Güney Koreli yetkilinin arabuluculuk talebinin Tahran’a yaptığı ziyaretin ertesi günü gelmesi, İran Dışişleri Bakanı Muhammed Cevad Zarif ve yardımcısı Abbas Irakçı ile Güney Kore bandıralı petrol tankerinin serbest bırakılması için yapılan istişarelerin çıkmaza girdiğini gösteriyor.
Yonhap haber ajansı İran’ın, “çevre kirliliği” gerekçesiyle uluslararası sularda tankere el koymasının yasal olduğu konusunda ısrarcıyken Güney Kore’nin tankerin serbest bırakılma ihtimali konusunda karamsar olduğuna işaret etti.
Geçtiğimiz hafta İran, Güney Kore Büyükelçiliği yetkililerinin, tankerin Güney Kore ve Asya uyruklu 20 mürettebatından bir temsilci ile görüşmesine müsaade etti.

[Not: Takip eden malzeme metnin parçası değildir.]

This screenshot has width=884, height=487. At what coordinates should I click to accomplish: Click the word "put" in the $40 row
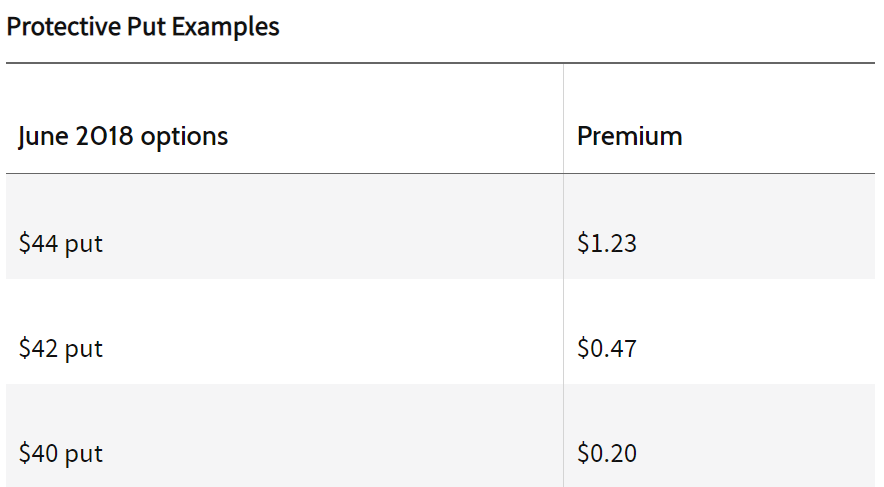84,454
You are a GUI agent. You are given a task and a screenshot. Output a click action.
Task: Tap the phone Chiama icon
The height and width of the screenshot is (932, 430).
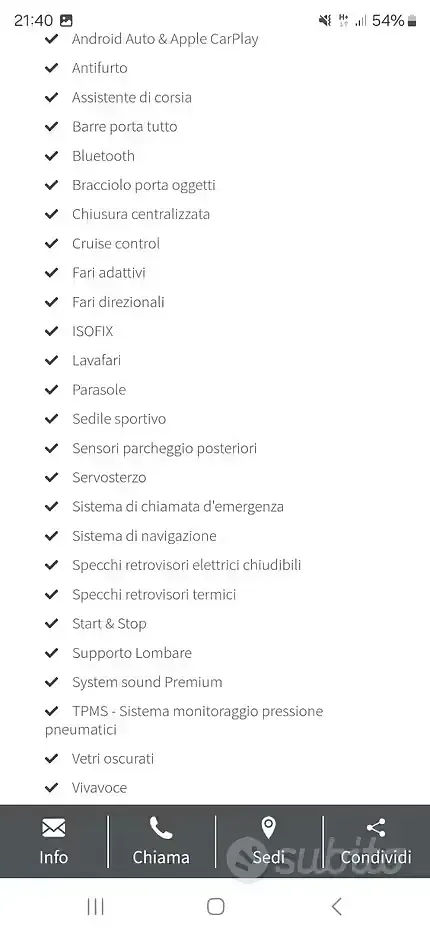pos(161,828)
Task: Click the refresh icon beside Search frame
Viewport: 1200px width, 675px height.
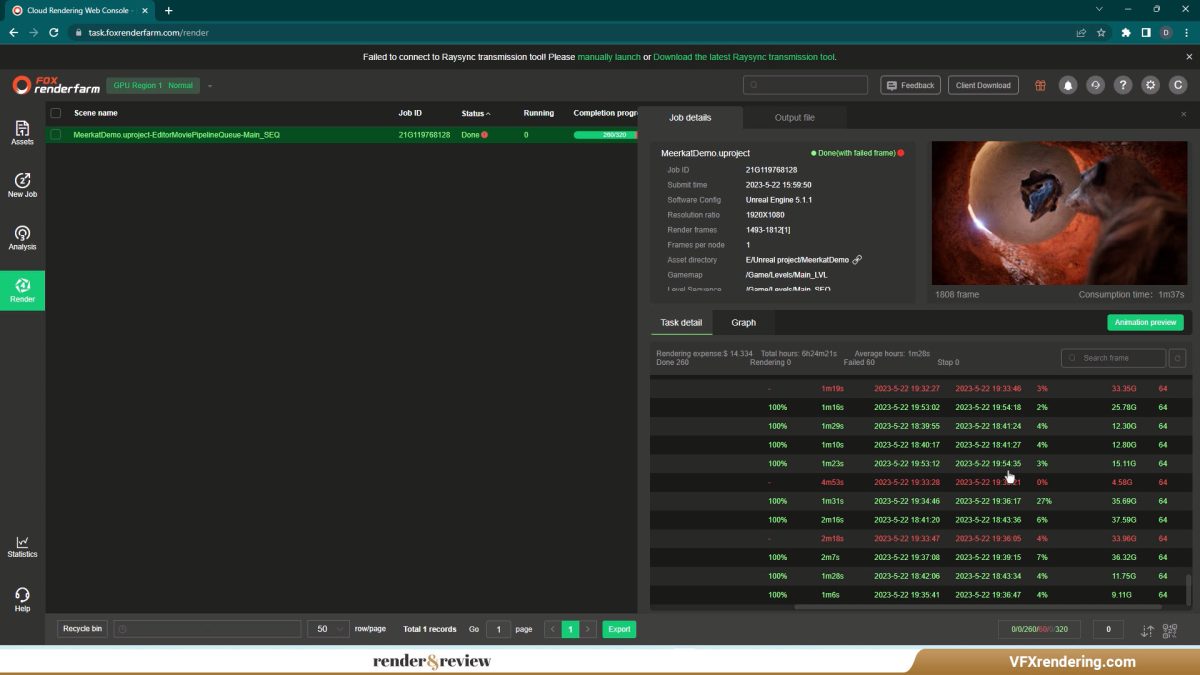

İran hükümeti bu hafta Güney Kore’deki bankaların ABD yaptırımları uyarınca yedi milyar dolar değerindeki İran fonlarını dondurmasına karşılık eleştirilerini artırdı ve İran Merkez Bankası Müdürü Abdunnasır Himmeti bu fonların karlarıyla iade edilmesini istedi.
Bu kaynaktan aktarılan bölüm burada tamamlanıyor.